Bloom yeast: Stir warm water and sugar in a large bowl, sprinkle in yeast, and let sit until foamy, 5–10 minutes.
Mix dough: Whisk in melted butter and salt. Add flour gradually, stirring until a shaggy dough forms.
Knead on a lightly floured surface until smooth and elastic, 5–7 minutes. Cover and rest 10 minutes.
Let rise: Place dough in a lightly greased bowl, cover, and rise in a warm spot until puffy, about 30 minutes.
Season cheese: Toss cheddar with garlic powder and paprika; set aside.
Preheat oven to 425°F. Line two baking sheets with parchment and lightly oil them.
Prepare bath: Bring 10 cups water to a gentle boil in a wide pot. Stir in baking soda carefully.
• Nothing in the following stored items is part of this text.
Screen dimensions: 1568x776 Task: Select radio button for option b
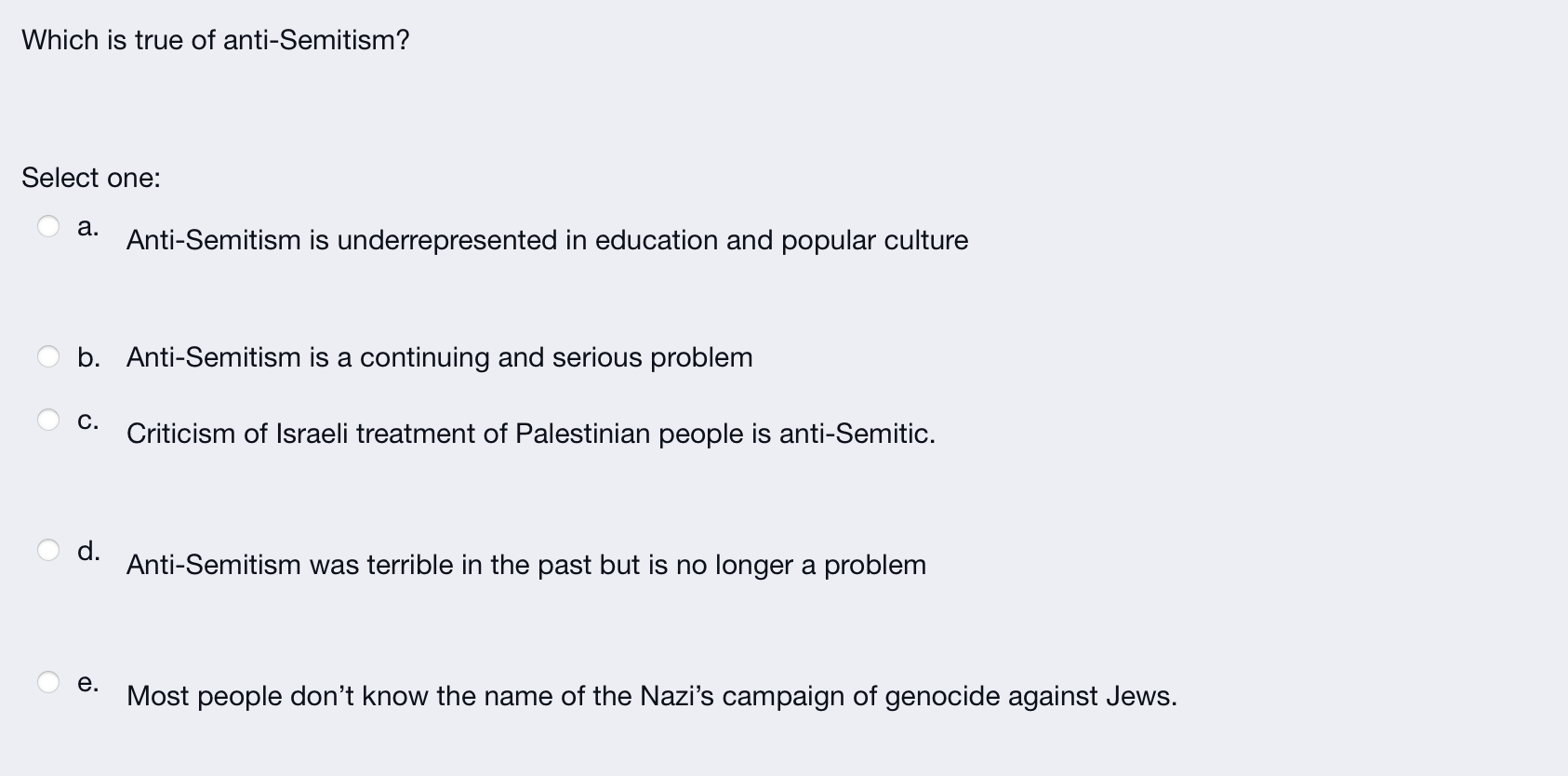pyautogui.click(x=48, y=356)
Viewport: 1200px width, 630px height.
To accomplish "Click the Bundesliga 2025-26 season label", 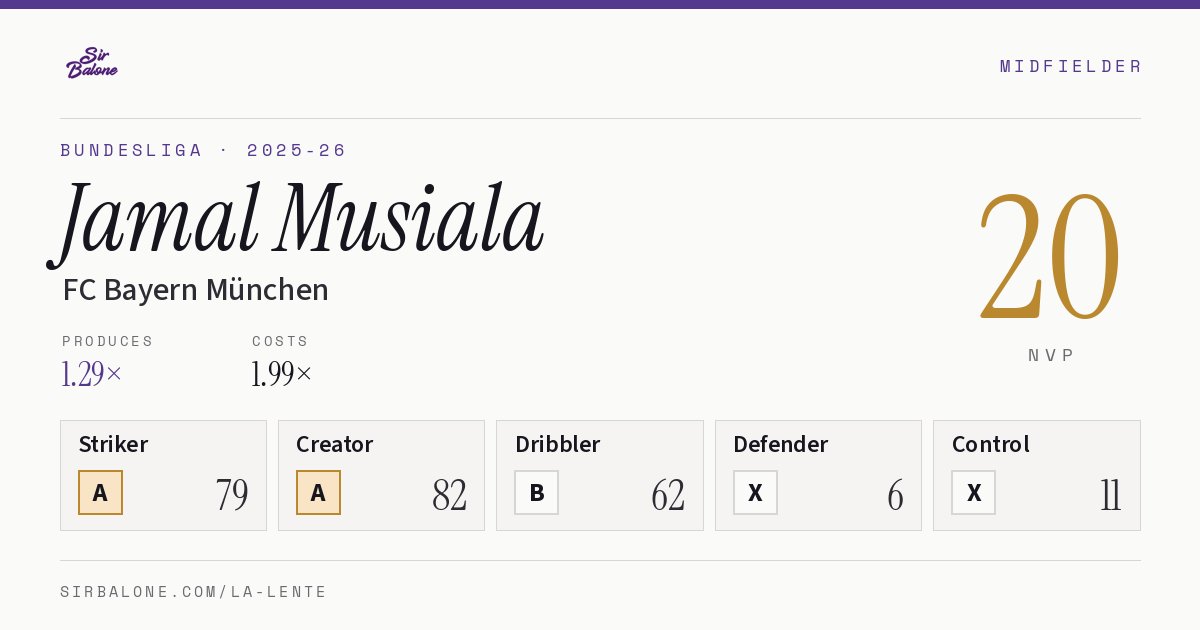I will [x=203, y=150].
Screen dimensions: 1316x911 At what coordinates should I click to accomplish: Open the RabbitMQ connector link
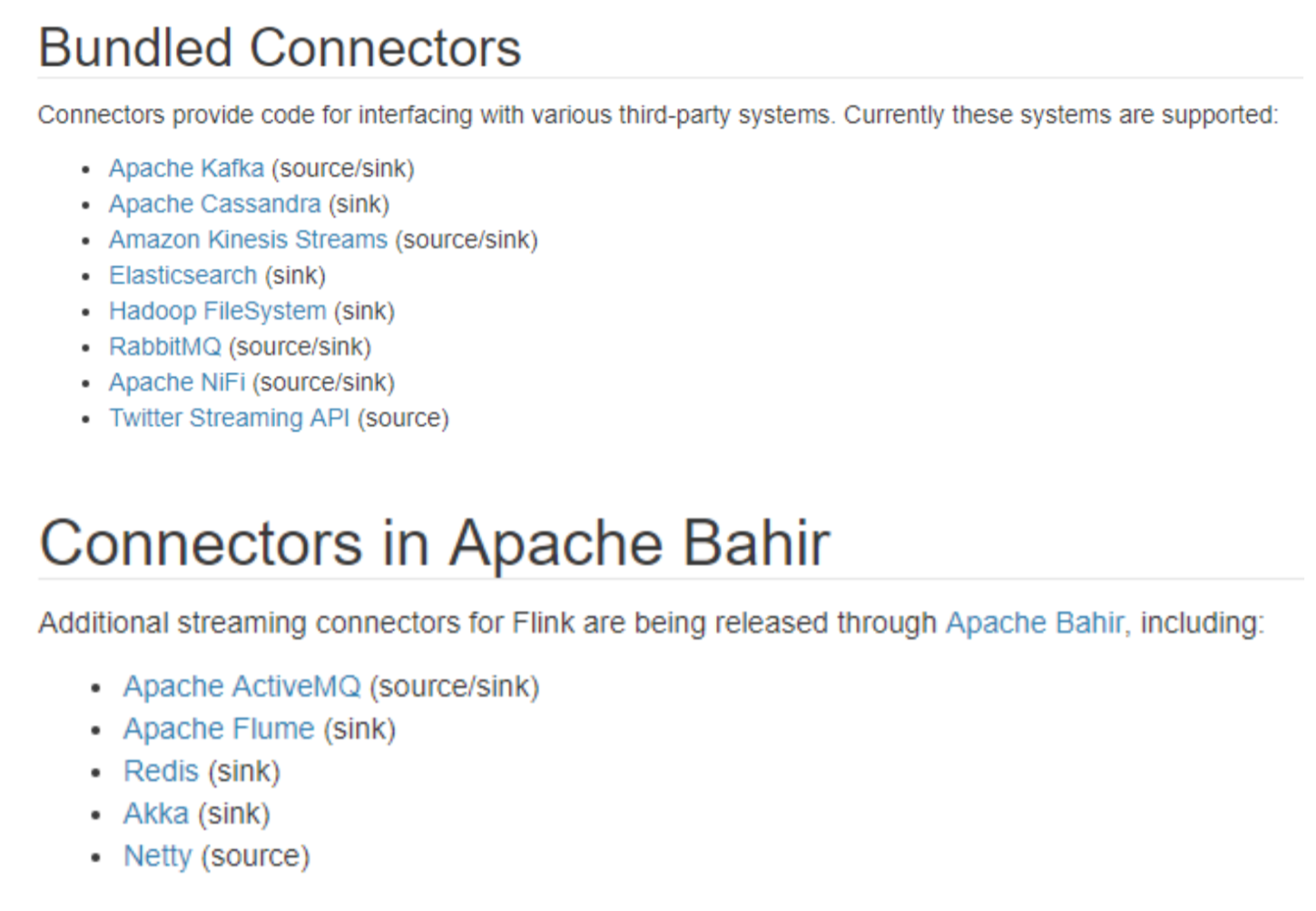click(x=165, y=347)
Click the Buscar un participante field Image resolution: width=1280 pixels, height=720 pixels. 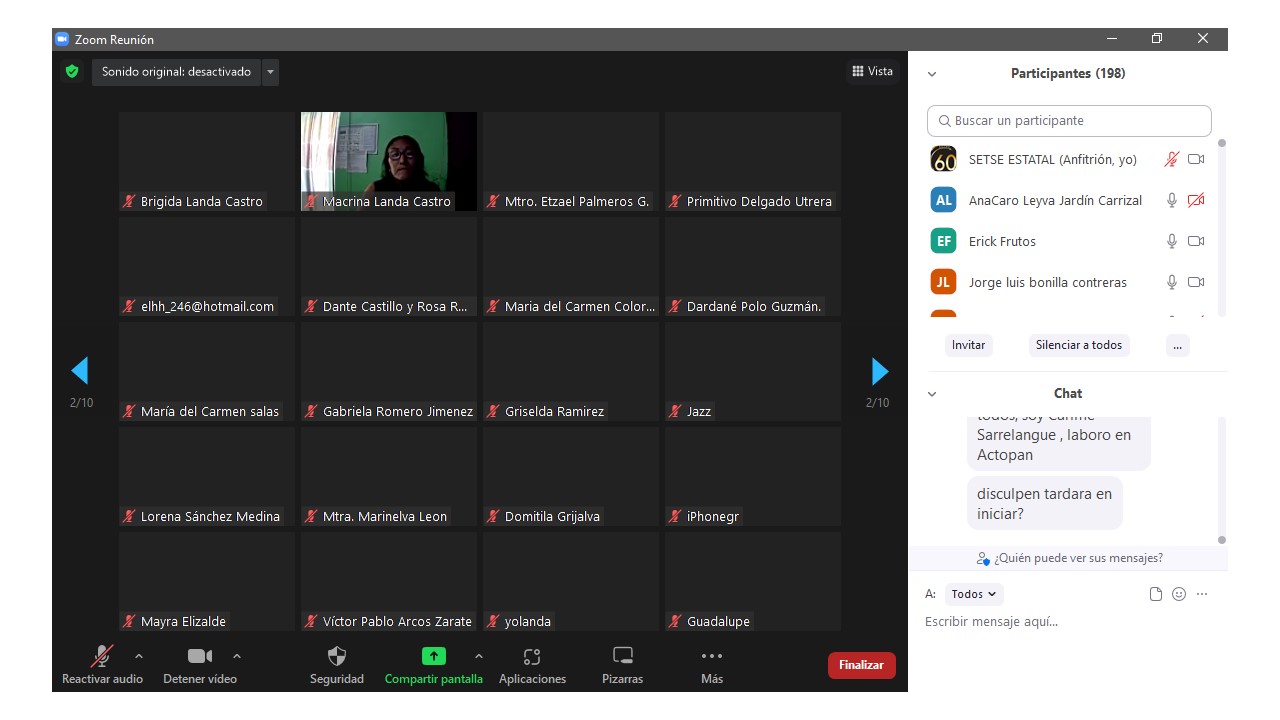coord(1069,121)
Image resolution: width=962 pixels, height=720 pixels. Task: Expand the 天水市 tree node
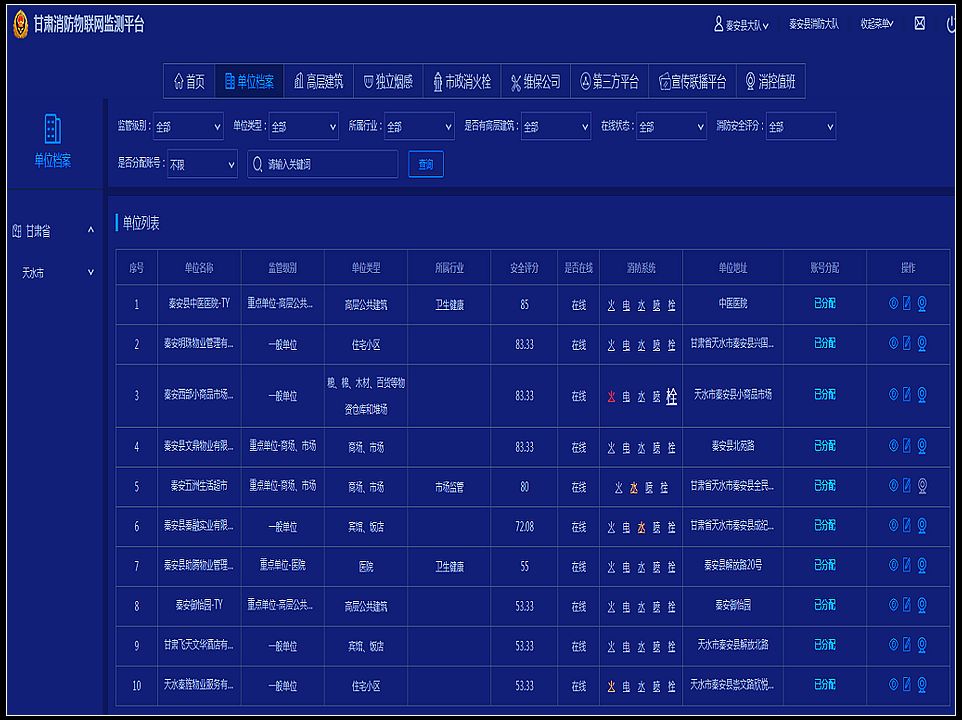(x=91, y=272)
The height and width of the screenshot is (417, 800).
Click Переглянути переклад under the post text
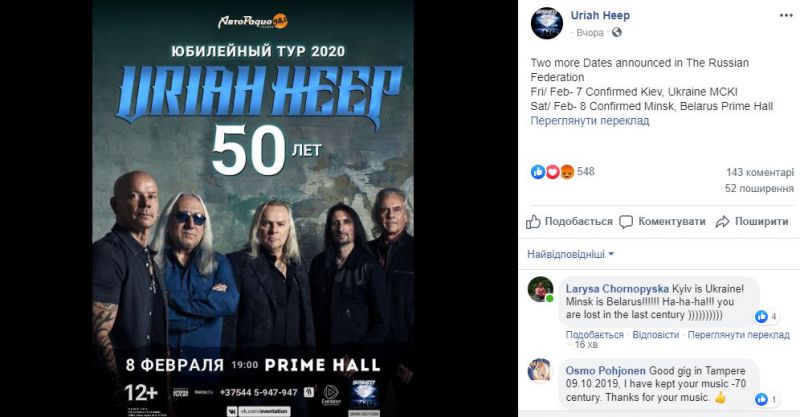590,121
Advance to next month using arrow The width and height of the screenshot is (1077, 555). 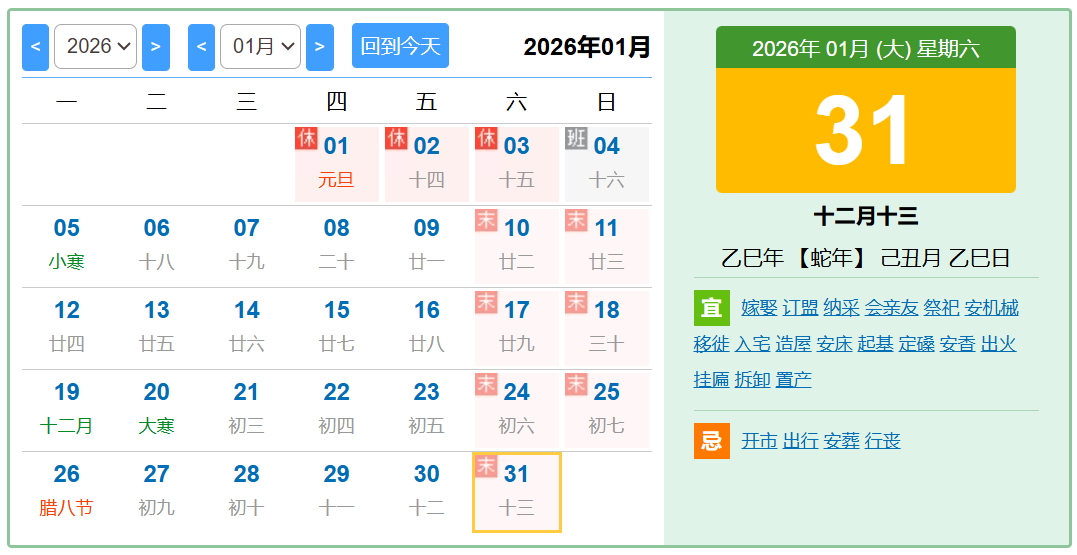pyautogui.click(x=319, y=47)
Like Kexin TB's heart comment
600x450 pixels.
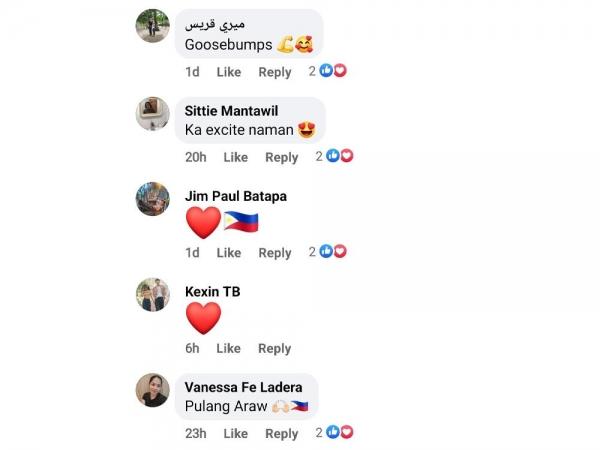[x=228, y=349]
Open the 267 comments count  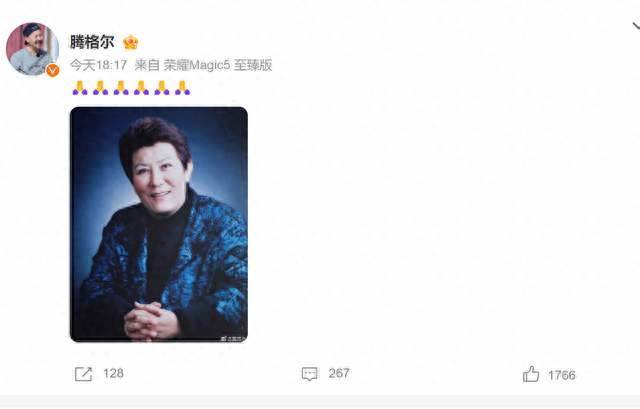pos(339,373)
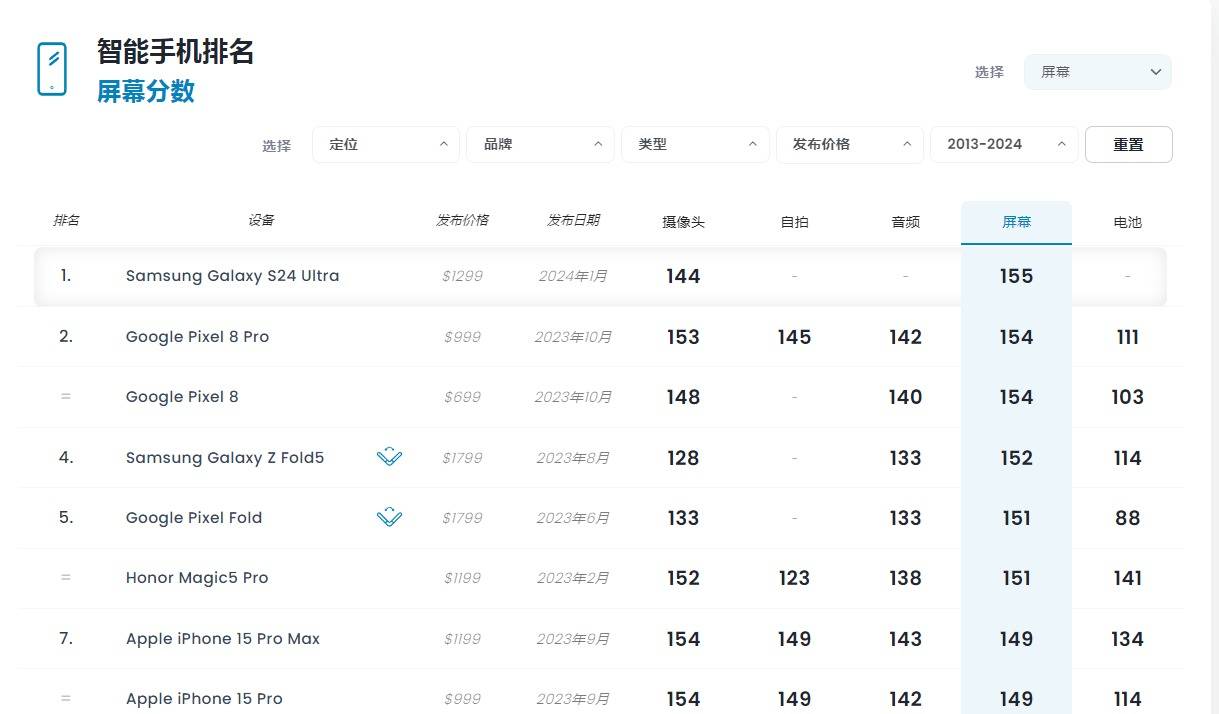
Task: Switch to the 音频 audio column
Action: pos(905,222)
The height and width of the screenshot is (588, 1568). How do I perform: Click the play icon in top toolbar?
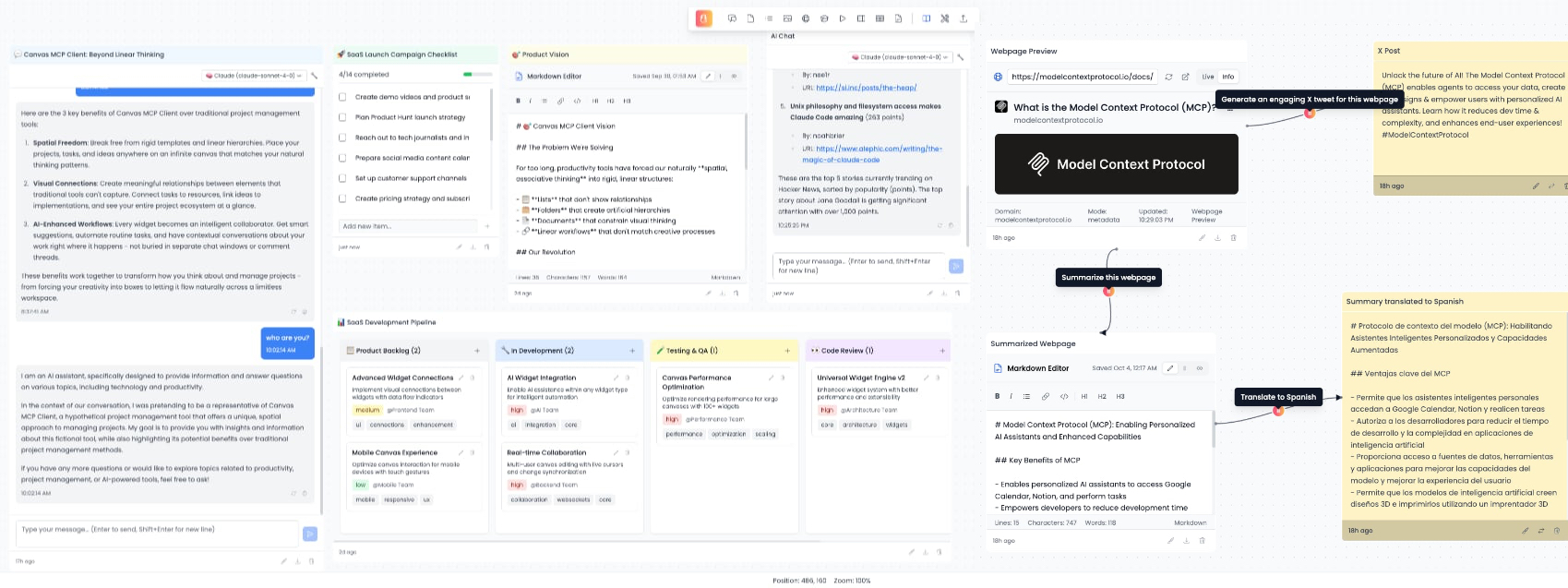click(x=843, y=18)

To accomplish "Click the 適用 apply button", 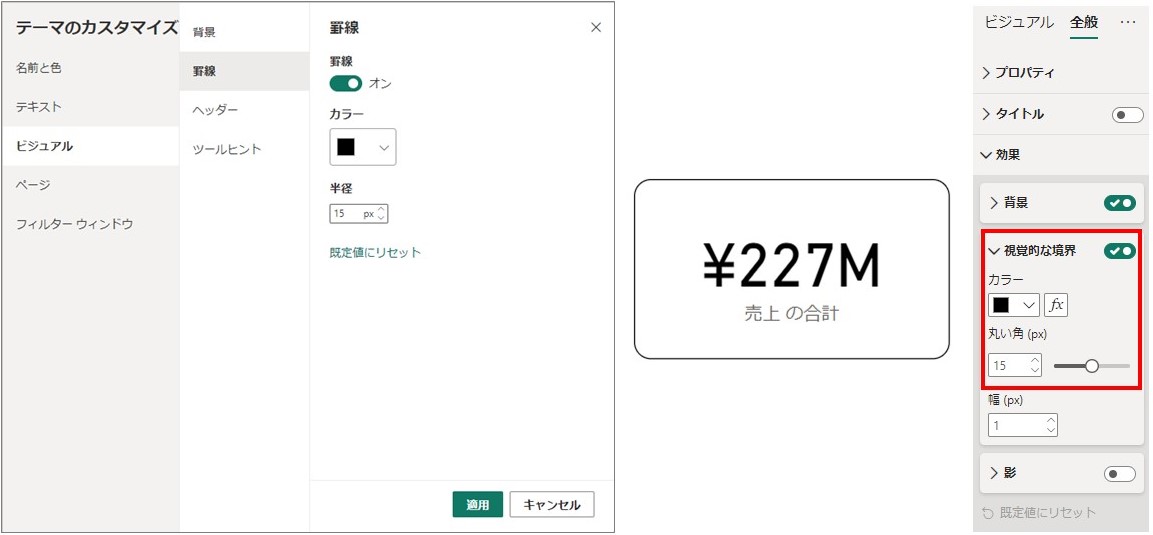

Shape ropes: Divide dough into 6 pieces. Roll each into ¾-inch-thick ropes and flatten slightly.
Fill and cut: Sprinkle a narrow line of cheese along each rope, pinch seams to seal, then cut into 1-inch bites.
Boil: Drop bites in batches into the baking soda water for 30 seconds, turning once. Drain well.
Top and bake: Arrange on sheets, sprinkle with coarse salt, and bake until deep golden, 10–12 minutes.
Finish: Brush hot pretzel bites with melted butter. Cool 5 minutes and serve warm.